A summary of what  you shared: you are a man in your 50s. As a child, starting at the age  of nine, you were molested by a male  family friend. Your parents got divorced and used you as a pawn/ messenger in their long  bitter divorce process, maybe afterwards as well.

You mentioned that you suffer from self hate as a result of the molestation and you have taken full responsibility for the failure of two major relationships before meeting your wife as well as the trouble in your current marriage (“I’m the toxic side… being the toxic one”). You list the following as your inadequacies: inability to  speak up for yourself, being spineless, is the word you used, hiding financial mistakes you made, hiding financial problems, lying that they  don’t exist. You made many of your financial mistakes, if I understand correctly, trying  to please your wife, “this will make her happy”, overspending to the point of sometimes thousands of bills not being paid and almost-foreclosure, twice.
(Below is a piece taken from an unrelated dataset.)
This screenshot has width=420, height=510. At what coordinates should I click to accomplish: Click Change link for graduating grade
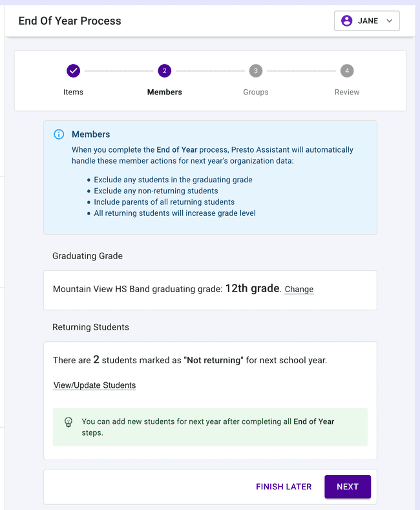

You wrote that you “pathologically avoid confrontation, hide problems, present  a shiny happy face until festering  issues blow up”.

You’ve been in serious counseling since February, ten months now, many of the  sessions attended with your wife. Your wife is angry with you for lying to  you about financial matters, and in the past, knowing of the  lies, enjoyed your distress and got some satisfaction “watching me squirm” when confronted with  the  financial mistakes and problems. She doesn’t respect  you, and you believe that her respect will be conditional, “waiting on me to behave differently  and consistently”. You wrote that her anger is about the  money wasted and “the  lack of intimacy, respect, conversation, etc that has  come about because of all this”.

My input: it is a good thing that you take responsibility for your contribution to the trouble in your marriage. Unless in your marriage you are indeed The Guilty One and she is The Innocent One, it  will be helpful if she takes  responsibility for  her wrongdoings in the marriage. Usually the two partners share  responsibility for the  success or the failure of a relationship.

I hope  you do build trust in yourself to behave differently no matter how scared you feel, that your wife is willing and  somewhat empathetic to you, and so, when you feel scared and  you feel like lying to her and hiding matters, that you will share how you feel with her and the  two of you decide what to do together.

I think that she has  to be  on top of financial matters in the marriage at this point, and not leave it up to you. Financial issues need to be arranged and  handled in such a way that  it is  impossible for you to  hide and lie.

Hiring an attorney/accountant to manage your marital finances may be a very good idea.

Healing from anxiety takes a long, long  time and a whole  lot of patience, no fast, easy and magical way  to do that. I hope you post again, anytime you’d like.